Identifying fecal microbiota signatures of colorectal cancer in a Vietnamese cohort.

Abstract

Background: Colorectal cancer (CRC) is among the top three causes of global cancer mortality. In Vietnam, CRC is the third leading cause of death in women and the fourth cause of cancer mortality in men. A large number of metagenomic studies have reported the relationship between altered composition and function of the gut microbiota with CRC, but this relationship in low- and middle-income countries including Vietnam (with an estimated population of 100.3 million people in 2023, ranking 16th largest country by population in the world) is not well-explored.

Methods: We collected clinical data and fecal samples from 43 CRC patients and 44 healthy control subjects. The total community DNA of microorganisms was extracted from the fecal samples and analyzed for microbiota composition using Illumina MiSeq amplicon sequencing targeting the V3-V4 region of the 16S rRNA gene.

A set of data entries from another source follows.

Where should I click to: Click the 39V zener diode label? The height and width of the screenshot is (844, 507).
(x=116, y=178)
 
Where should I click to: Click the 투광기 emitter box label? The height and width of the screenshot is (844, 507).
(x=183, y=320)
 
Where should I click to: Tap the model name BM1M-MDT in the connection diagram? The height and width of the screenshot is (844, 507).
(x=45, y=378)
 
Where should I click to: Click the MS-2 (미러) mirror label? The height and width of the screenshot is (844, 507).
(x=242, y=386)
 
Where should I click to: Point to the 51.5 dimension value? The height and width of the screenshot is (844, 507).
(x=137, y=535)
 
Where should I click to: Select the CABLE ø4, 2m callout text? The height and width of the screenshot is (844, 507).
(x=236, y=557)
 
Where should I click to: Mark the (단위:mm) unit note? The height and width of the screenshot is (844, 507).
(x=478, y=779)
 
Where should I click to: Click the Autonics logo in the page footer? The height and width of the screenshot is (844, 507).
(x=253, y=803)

Results: We identified a significant difference in the overall fecal microbiota composition between CRC patients and healthy controls, and we detected several CRC-associated microbial signatures in fecal samples of Vietnamese patients with CRC, which overlapped with signatures from other countries and meta-analyses. Although patients with (n = 8) and without (n = 35) type 2 diabetes (T2D) exhibited distinct gut microbiota composition compared to healthy controls, increased relative abundances of putatively pathogenic species including Parvimonas micra, Peptostreptococcus stomatis, and Prevotella intermedia were consistent biomarkers for CRC. In contrast, several health-associated species were significantly depleted in CRC patients such as Lactobacillus johnsonii and Bifidobacterium longum in CRC/non-T2D patients, Ruminococcus species, Bacteroides uniformis, and Phascolarctobacterium faecium in CRC/T2D patients, and Butyricicoccus pullicaecorum in both CRC groups combined.

Conclusion: Our findings confirm alterations in gut microbiota composition in CRC in a pilot Vietnamese cohort and highlight several gut microbial taxa that may have inhibitory or driver roles in CRC. This and future studies will enable the development of cancer diagnostics and treatment strategies for CRC in Vietnam, with a focus on targeting the microbiota.